_Aim of the exercise_
Return the lines beginning at the one that contains "You are a computer-use agent. The image" and continuing to the end of the entries, including both ends, exactly as written and nothing else.

====== Data in this exercise ======

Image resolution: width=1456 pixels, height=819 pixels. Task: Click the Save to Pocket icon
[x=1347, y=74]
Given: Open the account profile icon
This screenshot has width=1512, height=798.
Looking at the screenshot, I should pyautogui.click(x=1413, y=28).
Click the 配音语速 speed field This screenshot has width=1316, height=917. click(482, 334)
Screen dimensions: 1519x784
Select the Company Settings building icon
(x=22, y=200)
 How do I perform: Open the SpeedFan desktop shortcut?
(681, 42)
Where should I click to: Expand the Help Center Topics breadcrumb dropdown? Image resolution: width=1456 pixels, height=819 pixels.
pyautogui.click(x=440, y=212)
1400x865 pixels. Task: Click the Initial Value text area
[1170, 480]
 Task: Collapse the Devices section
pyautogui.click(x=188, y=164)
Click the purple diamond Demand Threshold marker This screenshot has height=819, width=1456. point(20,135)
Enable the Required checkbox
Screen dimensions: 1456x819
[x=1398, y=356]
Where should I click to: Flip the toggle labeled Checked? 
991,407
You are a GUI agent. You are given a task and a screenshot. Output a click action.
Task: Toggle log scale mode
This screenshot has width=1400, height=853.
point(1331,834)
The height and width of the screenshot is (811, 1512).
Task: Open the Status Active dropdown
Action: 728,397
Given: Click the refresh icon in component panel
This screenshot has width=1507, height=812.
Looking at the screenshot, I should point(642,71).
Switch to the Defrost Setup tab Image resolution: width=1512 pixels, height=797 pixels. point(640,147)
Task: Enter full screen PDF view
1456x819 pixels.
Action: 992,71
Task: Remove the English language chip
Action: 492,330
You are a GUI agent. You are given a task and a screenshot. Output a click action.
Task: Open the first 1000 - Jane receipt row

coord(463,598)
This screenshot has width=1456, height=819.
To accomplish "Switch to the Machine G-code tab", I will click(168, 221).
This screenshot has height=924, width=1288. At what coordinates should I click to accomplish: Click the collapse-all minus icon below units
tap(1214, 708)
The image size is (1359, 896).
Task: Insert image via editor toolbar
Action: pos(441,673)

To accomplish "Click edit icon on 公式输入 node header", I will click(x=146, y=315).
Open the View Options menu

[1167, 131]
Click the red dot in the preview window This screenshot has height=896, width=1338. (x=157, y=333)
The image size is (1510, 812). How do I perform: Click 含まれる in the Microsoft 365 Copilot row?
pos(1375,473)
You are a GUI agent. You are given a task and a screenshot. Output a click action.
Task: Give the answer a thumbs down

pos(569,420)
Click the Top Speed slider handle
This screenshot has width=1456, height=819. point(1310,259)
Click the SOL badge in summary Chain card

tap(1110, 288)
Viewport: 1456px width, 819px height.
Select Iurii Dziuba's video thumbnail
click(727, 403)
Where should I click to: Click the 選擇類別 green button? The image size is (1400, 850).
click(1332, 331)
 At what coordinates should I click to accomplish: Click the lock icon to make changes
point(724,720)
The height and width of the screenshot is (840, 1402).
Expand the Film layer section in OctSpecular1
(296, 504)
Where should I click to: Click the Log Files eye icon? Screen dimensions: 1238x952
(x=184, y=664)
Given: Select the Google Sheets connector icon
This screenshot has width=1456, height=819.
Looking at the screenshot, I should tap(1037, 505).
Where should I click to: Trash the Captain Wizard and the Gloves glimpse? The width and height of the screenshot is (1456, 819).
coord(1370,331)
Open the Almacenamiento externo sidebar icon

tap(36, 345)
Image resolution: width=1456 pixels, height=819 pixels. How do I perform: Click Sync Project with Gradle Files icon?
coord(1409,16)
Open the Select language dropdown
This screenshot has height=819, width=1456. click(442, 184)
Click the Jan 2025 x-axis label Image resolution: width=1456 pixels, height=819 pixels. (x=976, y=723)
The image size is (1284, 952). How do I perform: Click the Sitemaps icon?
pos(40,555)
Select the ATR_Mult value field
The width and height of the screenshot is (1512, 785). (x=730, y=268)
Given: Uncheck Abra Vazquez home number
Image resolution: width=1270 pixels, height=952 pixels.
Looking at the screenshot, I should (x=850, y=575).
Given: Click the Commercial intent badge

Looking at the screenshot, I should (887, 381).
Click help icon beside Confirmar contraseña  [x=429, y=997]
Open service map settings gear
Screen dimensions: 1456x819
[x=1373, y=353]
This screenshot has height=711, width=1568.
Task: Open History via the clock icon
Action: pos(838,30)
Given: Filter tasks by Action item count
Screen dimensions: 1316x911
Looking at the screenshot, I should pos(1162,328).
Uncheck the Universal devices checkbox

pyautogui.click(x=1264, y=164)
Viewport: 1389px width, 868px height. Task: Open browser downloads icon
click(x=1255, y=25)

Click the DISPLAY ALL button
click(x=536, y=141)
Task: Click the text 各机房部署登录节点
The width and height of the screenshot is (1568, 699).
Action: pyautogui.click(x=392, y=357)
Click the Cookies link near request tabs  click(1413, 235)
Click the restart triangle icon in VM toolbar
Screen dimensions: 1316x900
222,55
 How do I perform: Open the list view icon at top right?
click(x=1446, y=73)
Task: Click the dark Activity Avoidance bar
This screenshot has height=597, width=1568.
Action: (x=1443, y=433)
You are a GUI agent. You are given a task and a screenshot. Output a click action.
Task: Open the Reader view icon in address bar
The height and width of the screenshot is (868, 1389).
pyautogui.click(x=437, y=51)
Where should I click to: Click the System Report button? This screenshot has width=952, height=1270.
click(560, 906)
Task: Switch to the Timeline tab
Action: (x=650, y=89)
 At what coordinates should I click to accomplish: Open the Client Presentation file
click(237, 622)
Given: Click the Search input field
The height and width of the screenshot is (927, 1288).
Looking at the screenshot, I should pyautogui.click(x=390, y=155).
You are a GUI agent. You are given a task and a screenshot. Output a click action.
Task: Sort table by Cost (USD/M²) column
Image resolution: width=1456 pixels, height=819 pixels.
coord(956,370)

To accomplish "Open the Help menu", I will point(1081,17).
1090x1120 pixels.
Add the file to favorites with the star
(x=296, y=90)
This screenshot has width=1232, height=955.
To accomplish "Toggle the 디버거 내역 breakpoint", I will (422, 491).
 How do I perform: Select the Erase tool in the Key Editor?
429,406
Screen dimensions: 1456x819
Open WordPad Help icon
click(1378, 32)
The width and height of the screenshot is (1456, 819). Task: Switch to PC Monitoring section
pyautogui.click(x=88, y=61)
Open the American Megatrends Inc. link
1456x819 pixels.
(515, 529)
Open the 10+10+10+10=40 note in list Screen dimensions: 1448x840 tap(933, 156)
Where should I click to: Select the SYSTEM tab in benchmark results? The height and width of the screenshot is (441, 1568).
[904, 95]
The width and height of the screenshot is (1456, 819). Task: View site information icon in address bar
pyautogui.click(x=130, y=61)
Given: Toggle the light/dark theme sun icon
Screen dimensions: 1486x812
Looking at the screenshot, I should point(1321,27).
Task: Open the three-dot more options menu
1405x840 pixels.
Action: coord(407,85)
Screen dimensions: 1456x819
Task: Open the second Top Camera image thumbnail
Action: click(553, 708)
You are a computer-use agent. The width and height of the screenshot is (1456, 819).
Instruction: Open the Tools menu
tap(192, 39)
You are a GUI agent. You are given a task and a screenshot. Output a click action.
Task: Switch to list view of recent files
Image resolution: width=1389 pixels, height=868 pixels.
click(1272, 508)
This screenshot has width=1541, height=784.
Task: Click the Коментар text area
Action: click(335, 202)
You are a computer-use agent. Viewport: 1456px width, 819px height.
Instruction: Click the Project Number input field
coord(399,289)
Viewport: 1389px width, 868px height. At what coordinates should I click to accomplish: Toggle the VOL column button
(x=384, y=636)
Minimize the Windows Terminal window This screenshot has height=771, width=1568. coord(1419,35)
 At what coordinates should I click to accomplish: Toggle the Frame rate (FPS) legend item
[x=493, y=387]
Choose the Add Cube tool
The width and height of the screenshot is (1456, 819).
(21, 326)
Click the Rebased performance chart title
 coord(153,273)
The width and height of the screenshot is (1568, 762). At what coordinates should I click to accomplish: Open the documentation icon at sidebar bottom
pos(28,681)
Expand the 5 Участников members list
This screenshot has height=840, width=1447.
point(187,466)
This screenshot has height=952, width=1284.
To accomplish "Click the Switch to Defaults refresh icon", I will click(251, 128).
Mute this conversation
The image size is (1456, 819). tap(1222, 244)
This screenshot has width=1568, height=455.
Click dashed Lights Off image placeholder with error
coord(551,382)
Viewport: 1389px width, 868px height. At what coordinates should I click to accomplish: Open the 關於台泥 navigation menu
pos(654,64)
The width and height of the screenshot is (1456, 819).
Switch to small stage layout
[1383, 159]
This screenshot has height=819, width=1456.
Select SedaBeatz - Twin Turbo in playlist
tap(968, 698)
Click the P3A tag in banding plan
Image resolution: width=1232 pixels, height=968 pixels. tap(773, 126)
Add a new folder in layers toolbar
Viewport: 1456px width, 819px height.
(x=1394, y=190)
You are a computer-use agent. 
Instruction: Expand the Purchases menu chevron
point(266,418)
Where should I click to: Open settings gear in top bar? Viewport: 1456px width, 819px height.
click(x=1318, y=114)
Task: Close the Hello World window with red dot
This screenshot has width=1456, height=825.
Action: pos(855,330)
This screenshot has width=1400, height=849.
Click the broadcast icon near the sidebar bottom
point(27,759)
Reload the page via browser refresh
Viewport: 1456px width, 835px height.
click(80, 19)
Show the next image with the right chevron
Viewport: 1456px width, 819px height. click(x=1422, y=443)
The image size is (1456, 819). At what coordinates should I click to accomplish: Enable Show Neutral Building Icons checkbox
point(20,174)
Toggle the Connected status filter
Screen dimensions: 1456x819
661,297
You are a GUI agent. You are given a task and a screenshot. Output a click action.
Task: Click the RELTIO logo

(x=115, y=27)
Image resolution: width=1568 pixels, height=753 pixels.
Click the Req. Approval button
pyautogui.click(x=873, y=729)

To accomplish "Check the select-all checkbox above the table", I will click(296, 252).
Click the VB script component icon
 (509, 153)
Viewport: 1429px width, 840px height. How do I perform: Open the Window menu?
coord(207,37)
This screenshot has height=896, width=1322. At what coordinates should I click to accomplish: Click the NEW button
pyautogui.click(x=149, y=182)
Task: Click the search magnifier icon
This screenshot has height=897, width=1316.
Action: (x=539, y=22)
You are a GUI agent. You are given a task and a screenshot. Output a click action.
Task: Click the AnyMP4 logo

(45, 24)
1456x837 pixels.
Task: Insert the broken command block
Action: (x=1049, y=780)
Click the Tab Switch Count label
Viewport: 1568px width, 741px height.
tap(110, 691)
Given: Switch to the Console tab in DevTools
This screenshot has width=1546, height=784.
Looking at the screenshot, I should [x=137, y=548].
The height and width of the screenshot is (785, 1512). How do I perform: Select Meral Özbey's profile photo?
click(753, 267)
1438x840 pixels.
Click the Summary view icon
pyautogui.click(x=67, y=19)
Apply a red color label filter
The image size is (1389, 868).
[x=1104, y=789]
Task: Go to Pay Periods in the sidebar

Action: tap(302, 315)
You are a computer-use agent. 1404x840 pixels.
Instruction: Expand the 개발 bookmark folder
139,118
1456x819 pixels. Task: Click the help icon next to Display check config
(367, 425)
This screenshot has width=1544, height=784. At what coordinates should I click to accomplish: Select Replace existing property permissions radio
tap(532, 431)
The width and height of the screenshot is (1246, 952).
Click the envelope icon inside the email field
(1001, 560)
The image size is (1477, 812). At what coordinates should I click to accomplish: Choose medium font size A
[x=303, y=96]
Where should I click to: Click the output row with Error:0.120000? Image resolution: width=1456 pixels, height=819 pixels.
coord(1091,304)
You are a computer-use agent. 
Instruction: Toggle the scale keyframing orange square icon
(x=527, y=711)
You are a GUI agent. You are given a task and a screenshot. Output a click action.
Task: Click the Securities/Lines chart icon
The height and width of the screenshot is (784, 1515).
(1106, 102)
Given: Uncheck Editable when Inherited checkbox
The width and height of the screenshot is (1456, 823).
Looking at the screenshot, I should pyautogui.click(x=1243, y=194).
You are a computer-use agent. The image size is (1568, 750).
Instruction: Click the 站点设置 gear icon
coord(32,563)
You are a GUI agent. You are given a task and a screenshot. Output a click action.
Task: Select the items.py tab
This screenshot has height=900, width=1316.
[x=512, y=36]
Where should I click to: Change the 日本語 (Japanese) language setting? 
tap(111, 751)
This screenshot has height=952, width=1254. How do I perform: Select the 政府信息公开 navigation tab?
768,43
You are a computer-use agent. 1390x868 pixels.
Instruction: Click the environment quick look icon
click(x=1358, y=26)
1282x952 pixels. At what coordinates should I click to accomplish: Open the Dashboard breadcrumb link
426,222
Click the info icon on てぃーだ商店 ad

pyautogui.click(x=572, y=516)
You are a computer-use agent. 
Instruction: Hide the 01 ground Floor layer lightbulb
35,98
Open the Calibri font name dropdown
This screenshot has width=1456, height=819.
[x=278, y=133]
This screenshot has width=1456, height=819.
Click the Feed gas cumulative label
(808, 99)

======

_Output of the exercise_
You are a computer-use agent. The image size is (1568, 750).
Instruction: Click the 站点设置 gear icon
coord(32,563)
You are a GUI agent. You are given a task and a screenshot. Output a click action.
Task: Select the items.py tab
This screenshot has height=900, width=1316.
[x=512, y=36]
Where should I click to: Change the 日本語 (Japanese) language setting? 
tap(111, 751)
This screenshot has height=952, width=1254. How do I perform: Select the 政府信息公开 navigation tab?
768,43
You are a computer-use agent. 1390x868 pixels.
Instruction: Click the environment quick look icon
click(x=1358, y=26)
1282x952 pixels. At what coordinates should I click to accomplish: Open the Dashboard breadcrumb link
426,222
Click the info icon on てぃーだ商店 ad

pyautogui.click(x=572, y=516)
You are a computer-use agent. 
Instruction: Hide the 01 ground Floor layer lightbulb
35,98
Open the Calibri font name dropdown
This screenshot has width=1456, height=819.
[x=278, y=133]
This screenshot has width=1456, height=819.
Click the Feed gas cumulative label
(808, 99)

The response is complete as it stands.